I gave up on using raspberry pi for running servers.

I ended up buying a $60 lenovo on ebay https://www.servethehome.com/lenovo-thinkcentre-m710q-tiny-guide-and-ce-review/2/ and then loaded it up with 32GB of ram. Now I run a proxmox hypervisor and around 20+ containers/VMs. Best decision I ever made. I just spin up servers willy nilly

If you don't need GPIO then run a hypervisor. Cheaper than SBCs and more useful.

[–] orangeboats@lemmy.world 0 points 1 year ago (1 children)

I use a pi for servers because of the assumption that it uses very little power to run (compared to say, an old unused laptop), is that not the case?

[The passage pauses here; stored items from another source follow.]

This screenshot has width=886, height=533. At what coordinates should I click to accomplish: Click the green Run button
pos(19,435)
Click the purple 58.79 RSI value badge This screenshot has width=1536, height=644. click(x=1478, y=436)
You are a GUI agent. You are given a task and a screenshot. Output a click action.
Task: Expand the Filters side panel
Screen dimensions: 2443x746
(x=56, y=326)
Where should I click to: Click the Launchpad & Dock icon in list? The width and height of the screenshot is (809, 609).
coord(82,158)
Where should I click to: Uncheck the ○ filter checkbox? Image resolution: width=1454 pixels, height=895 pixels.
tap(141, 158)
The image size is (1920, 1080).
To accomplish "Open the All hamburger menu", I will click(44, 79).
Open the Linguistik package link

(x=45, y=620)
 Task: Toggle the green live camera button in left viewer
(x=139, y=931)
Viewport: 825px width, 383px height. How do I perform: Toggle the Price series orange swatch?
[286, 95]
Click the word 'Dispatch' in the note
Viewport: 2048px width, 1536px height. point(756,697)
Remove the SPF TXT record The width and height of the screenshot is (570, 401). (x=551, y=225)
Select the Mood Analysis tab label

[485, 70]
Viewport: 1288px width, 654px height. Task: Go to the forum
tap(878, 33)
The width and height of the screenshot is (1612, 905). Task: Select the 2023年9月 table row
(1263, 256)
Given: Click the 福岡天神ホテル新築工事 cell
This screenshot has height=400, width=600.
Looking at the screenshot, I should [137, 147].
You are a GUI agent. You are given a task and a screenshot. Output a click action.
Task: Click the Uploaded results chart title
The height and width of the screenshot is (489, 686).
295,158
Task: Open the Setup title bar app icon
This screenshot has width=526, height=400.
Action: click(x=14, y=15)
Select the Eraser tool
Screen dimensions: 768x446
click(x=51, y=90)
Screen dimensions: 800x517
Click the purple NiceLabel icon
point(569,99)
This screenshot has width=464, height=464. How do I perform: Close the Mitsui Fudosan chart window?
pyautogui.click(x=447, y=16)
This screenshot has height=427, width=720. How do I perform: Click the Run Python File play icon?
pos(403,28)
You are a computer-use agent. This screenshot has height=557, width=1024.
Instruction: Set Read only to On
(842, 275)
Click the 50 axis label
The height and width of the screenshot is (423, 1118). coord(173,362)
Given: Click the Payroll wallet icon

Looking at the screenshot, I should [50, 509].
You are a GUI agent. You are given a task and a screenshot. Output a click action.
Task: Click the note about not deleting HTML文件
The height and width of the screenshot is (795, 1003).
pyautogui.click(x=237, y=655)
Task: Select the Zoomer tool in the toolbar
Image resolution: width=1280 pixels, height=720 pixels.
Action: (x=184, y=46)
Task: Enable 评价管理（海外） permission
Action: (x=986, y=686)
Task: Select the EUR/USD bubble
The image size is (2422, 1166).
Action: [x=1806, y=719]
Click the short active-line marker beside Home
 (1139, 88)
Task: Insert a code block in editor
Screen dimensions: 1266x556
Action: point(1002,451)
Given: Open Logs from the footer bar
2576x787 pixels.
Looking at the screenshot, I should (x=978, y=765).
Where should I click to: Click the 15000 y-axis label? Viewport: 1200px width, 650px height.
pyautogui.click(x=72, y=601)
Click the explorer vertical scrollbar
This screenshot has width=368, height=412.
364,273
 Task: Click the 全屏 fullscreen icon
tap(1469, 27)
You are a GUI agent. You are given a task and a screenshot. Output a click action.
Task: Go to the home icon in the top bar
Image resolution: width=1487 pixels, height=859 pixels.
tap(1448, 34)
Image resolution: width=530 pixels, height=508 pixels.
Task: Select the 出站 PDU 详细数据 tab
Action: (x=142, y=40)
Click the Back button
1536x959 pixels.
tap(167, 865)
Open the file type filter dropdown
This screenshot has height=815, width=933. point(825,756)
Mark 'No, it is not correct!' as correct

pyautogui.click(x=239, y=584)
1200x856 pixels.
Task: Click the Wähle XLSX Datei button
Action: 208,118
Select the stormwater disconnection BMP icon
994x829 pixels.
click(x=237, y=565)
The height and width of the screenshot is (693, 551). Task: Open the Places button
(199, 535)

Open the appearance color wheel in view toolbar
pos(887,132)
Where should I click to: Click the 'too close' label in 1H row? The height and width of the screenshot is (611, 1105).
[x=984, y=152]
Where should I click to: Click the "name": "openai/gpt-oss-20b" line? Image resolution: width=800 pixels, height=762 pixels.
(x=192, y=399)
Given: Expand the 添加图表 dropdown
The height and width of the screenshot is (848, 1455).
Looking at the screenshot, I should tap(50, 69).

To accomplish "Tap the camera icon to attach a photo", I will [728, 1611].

[–] PopYaCork@lemm.ee 1 points 1 year ago

Sure, but I just told you I'm running over 20 servers. Try running 20 raspberry pi's 😀

My resources are being shared for around 20W of power.

[–] Notorious@lemm.ee 0 points 1 year ago* (last edited 1 year ago) (1 children)

It’s not that difficult to get a Pi 4. I wrote a python script that scraped rpilocator’s rss feed every 5 minutes and would notify my phone when one was available in the US. It went off basically every day around 8:30am PST when Adafruit would drop 100+ Pi4s. I’ve picked up two in the past week (one for my Voron printer and another for a RetroPi cabinet). They did sell out fairly fast.. in about 10 minutes or so.

[–] saucyloggins@lemmy.world 1 points 1 year ago

Sorry I have to laugh at this. If you have to write a script for it even if the script is easy there’s no way I can consider it “not hard”. Not hard is just being able buy it like anything else.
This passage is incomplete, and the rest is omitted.